### Supplied entries
+---+
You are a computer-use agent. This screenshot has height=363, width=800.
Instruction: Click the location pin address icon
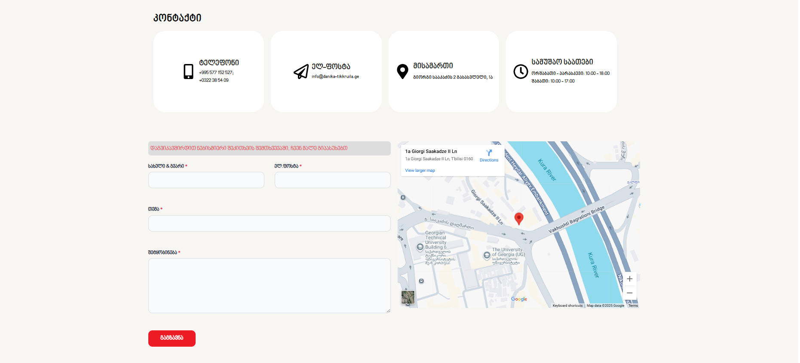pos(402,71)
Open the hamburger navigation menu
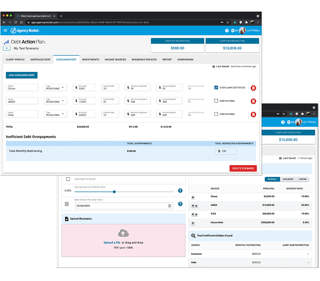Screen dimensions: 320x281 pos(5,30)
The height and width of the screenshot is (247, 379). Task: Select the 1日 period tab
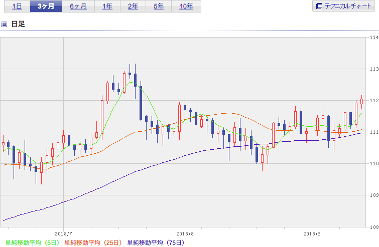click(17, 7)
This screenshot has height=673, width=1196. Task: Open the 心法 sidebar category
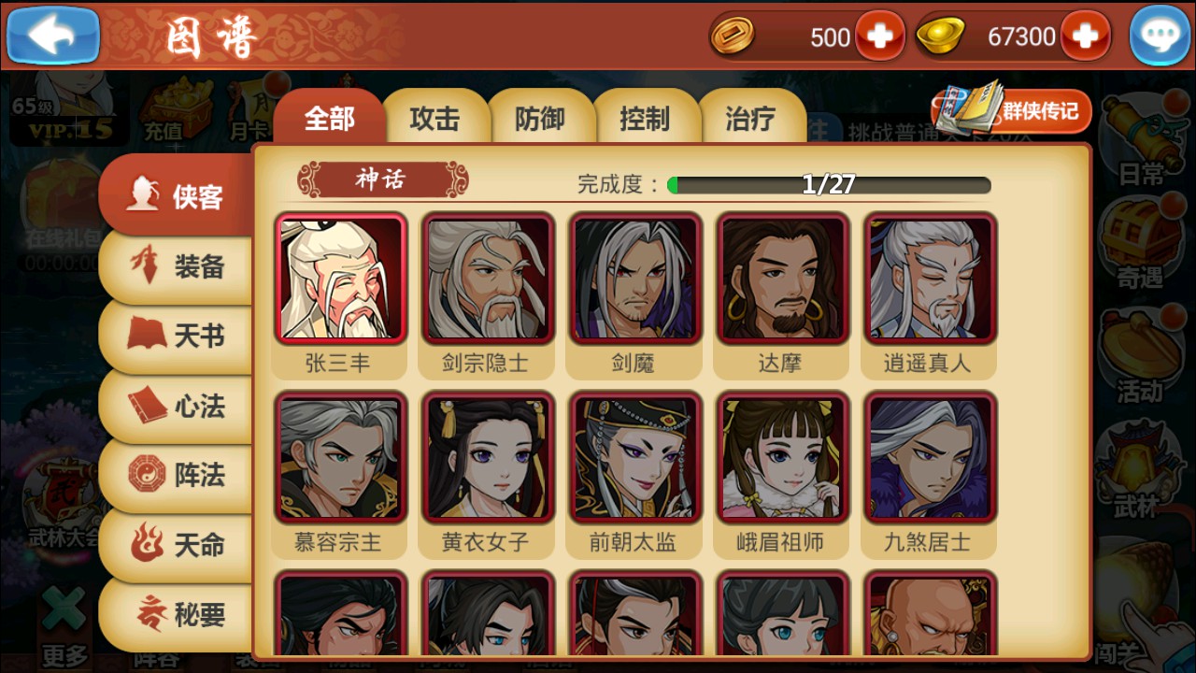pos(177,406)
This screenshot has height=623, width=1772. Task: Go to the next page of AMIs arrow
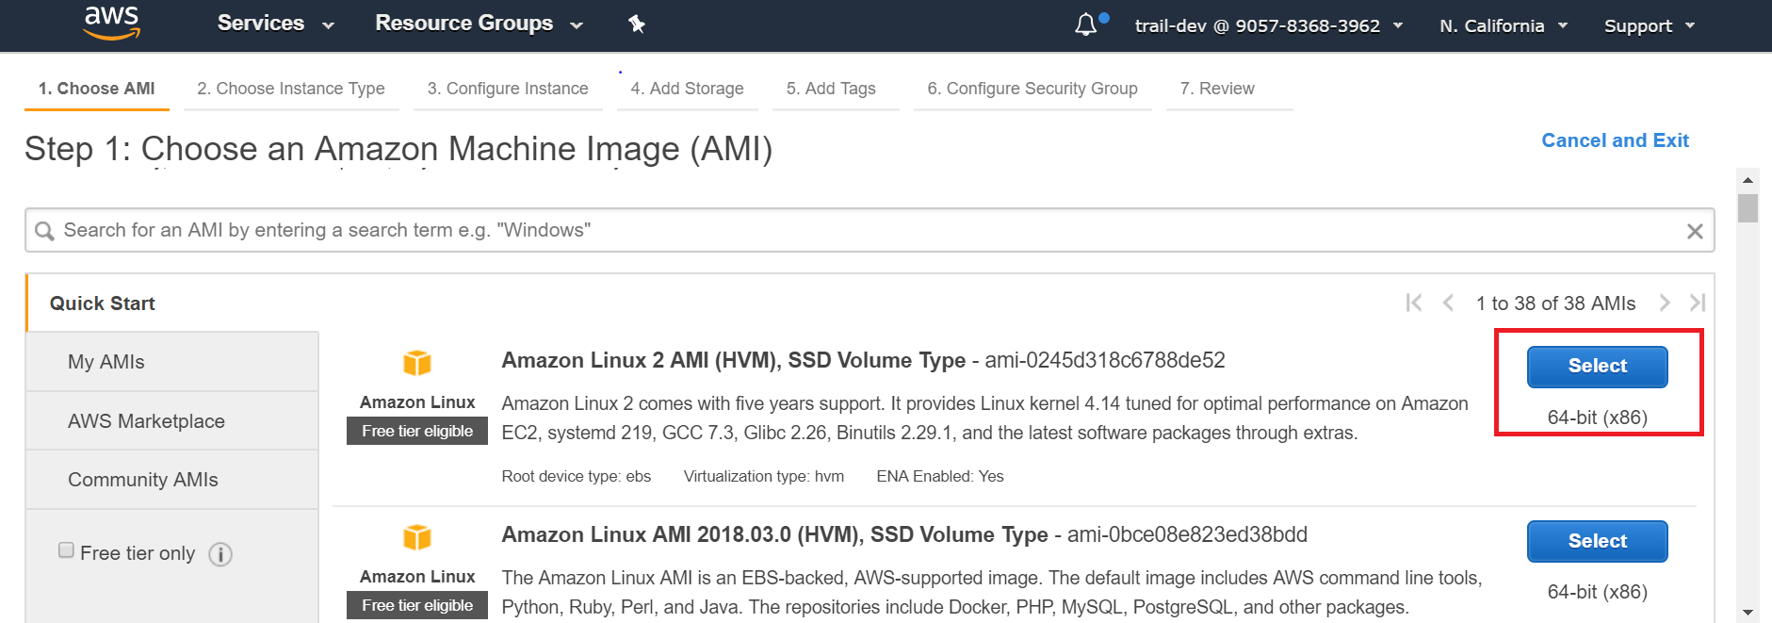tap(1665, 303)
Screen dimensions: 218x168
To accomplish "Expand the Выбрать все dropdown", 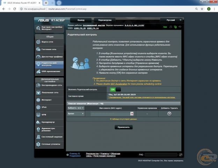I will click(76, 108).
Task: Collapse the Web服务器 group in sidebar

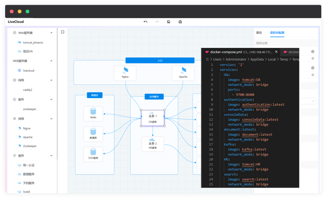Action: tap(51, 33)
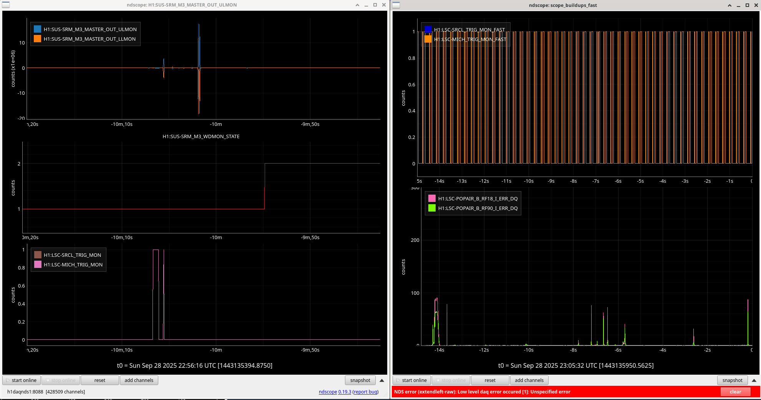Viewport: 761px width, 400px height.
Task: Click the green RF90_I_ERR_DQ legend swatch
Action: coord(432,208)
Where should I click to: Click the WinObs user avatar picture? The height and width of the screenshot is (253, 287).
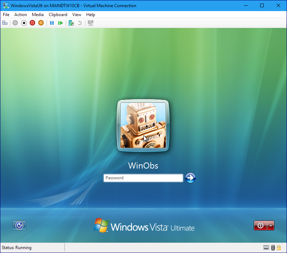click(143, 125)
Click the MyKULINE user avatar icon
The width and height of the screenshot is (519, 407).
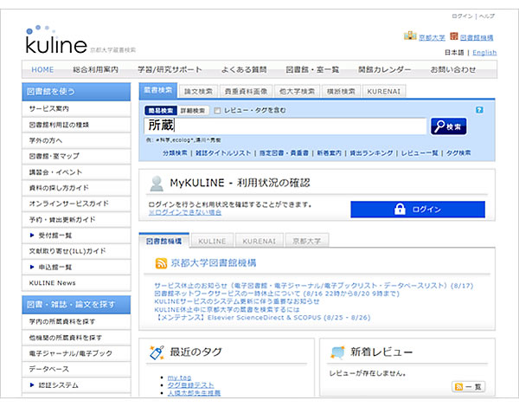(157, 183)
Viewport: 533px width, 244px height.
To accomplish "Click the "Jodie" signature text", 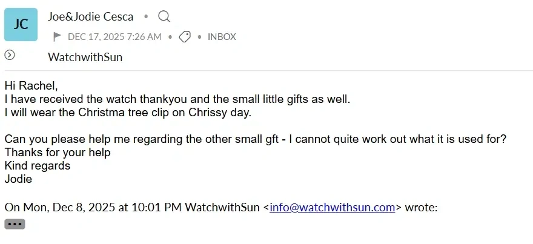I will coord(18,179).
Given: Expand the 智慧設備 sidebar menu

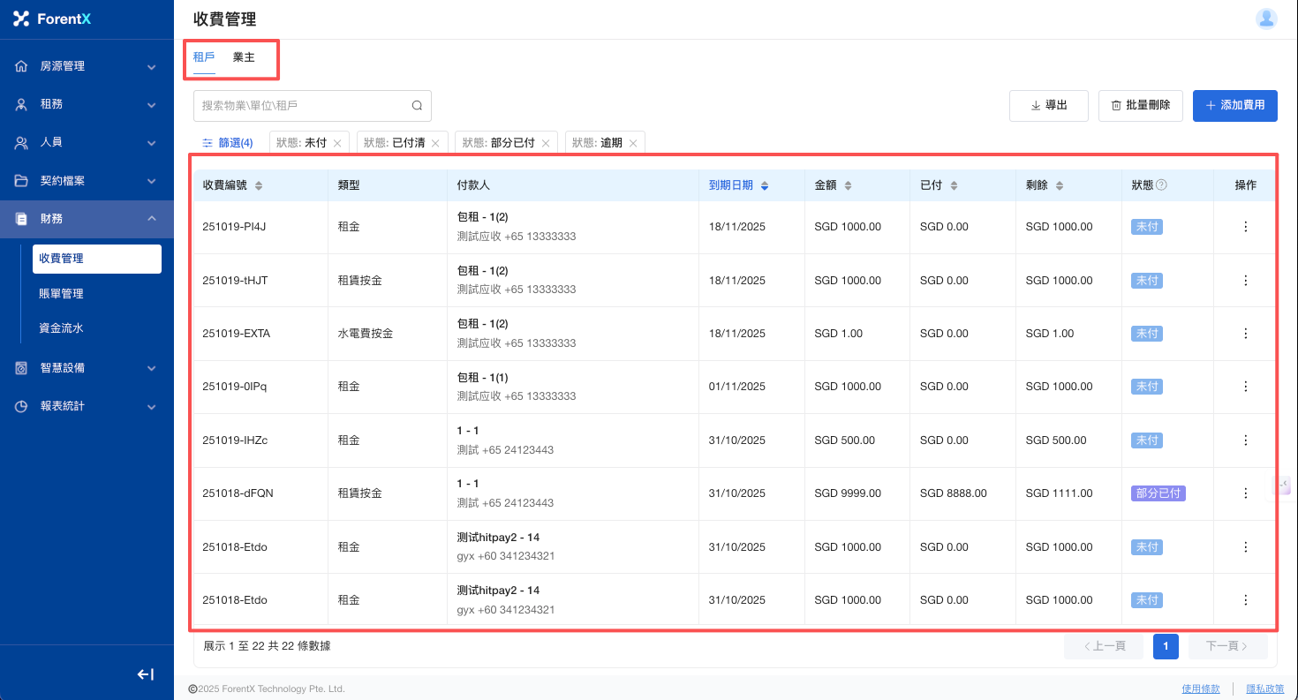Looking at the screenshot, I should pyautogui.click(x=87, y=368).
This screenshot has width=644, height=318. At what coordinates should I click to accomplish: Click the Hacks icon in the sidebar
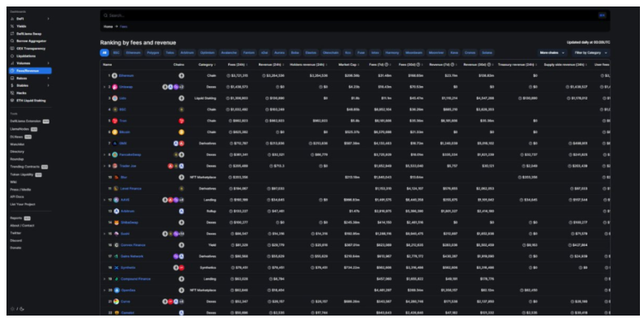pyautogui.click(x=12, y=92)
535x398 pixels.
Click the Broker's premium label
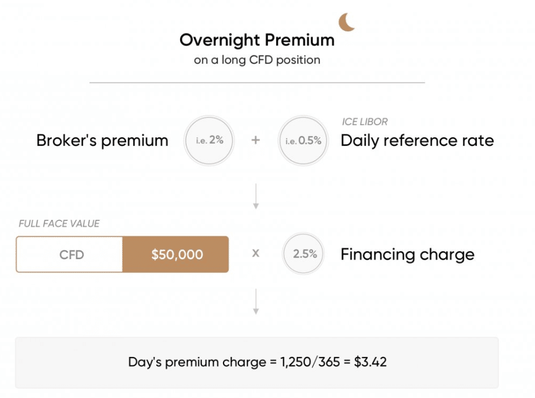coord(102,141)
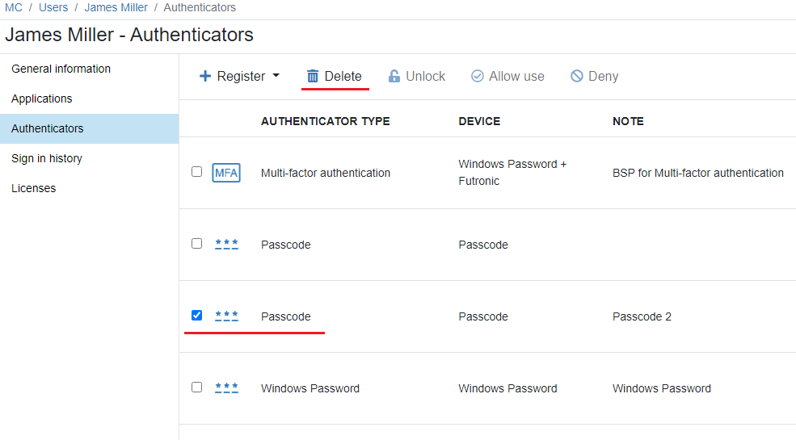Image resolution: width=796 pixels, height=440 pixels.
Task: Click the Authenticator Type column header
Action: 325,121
+---+
### What you should do
Counting the line with "535x398 pixels." and the last line of the data above, transcribe those two lines and every line between them exactly, without the pictures.

### Exercise result
535x398 pixels.
Click the Broker's premium label
coord(102,141)
Image resolution: width=796 pixels, height=440 pixels.
Task: Click the Authenticator Type column header
Action: 325,121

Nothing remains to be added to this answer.